Posted on • Originally published at dynamsoft.com

How to Build a React Native MRZ Passport Scanner for Android and iOS

Verifying travel documents manually is error-prone and slow. The Machine Readable Zone (MRZ) printed on passports, ID cards, and other ICAO-compliant travel documents encodes all key identity fields in a structured, machine-readable format — but extracting it on mobile requires both an accurate OCR engine and a live camera pipeline. The Dynamsoft MRZ Scanner SDK wraps both into a single React Native call that works on Android and iOS.
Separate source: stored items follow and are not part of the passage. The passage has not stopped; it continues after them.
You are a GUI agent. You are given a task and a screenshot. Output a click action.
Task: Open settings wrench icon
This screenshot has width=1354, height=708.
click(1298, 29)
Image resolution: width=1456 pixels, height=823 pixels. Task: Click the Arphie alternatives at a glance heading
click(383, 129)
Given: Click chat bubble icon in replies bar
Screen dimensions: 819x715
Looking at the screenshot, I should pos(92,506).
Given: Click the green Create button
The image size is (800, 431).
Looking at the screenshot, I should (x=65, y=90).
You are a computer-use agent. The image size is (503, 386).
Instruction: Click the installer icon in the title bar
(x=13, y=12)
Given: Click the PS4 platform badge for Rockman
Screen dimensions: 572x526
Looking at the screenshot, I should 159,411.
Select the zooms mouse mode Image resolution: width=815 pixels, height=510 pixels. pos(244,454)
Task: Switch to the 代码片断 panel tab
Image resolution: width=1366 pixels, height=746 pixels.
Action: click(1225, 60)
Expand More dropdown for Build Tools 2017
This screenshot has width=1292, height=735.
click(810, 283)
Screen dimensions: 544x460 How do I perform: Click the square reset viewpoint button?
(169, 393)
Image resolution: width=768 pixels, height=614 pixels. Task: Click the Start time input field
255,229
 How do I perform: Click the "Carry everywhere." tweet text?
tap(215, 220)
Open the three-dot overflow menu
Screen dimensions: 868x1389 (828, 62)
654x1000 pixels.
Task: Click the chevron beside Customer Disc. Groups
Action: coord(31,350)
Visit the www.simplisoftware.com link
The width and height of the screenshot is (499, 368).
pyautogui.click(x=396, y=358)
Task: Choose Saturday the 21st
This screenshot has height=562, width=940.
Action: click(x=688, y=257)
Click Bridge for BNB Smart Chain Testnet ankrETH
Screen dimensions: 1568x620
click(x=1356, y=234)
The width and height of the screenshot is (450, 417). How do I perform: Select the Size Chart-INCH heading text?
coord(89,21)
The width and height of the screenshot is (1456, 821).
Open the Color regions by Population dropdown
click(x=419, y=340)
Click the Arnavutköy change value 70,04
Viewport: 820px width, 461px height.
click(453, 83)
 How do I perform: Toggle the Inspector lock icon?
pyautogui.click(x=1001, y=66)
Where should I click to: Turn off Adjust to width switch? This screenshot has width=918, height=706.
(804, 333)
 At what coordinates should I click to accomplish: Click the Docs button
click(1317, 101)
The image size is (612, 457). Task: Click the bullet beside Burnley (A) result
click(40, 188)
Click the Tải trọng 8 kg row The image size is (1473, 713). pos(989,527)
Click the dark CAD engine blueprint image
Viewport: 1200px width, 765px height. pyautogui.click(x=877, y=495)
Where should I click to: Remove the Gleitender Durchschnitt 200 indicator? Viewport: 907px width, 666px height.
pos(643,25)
What you'll build: A React Native app (Android API 21+ / iOS 13+) that opens a live camera scanner, reads the MRZ from any TD1/TD2/TD3 travel document, and displays the parsed fields — name, document number, nationality, dates — using dynamsoft-mrz-scanner-bundle-react-native v3.2.5002.

Demo Video: React Native MRZ Scanner in Action

Prerequisites

Before you start, make sure you have the following:

  • Node.js ≥ 18
  • React Native 0.79 (uses the New Architecture)
  • Android Studio (latest) with a connected device or emulator running Android 5.0 (API 21)+
  • Xcode (latest, macOS only) for iOS 13.0+ builds
  • JDK 17
  • A Dynamsoft MRZ Scanner license key — the project ships with a time-limited trial key that requires a network connection.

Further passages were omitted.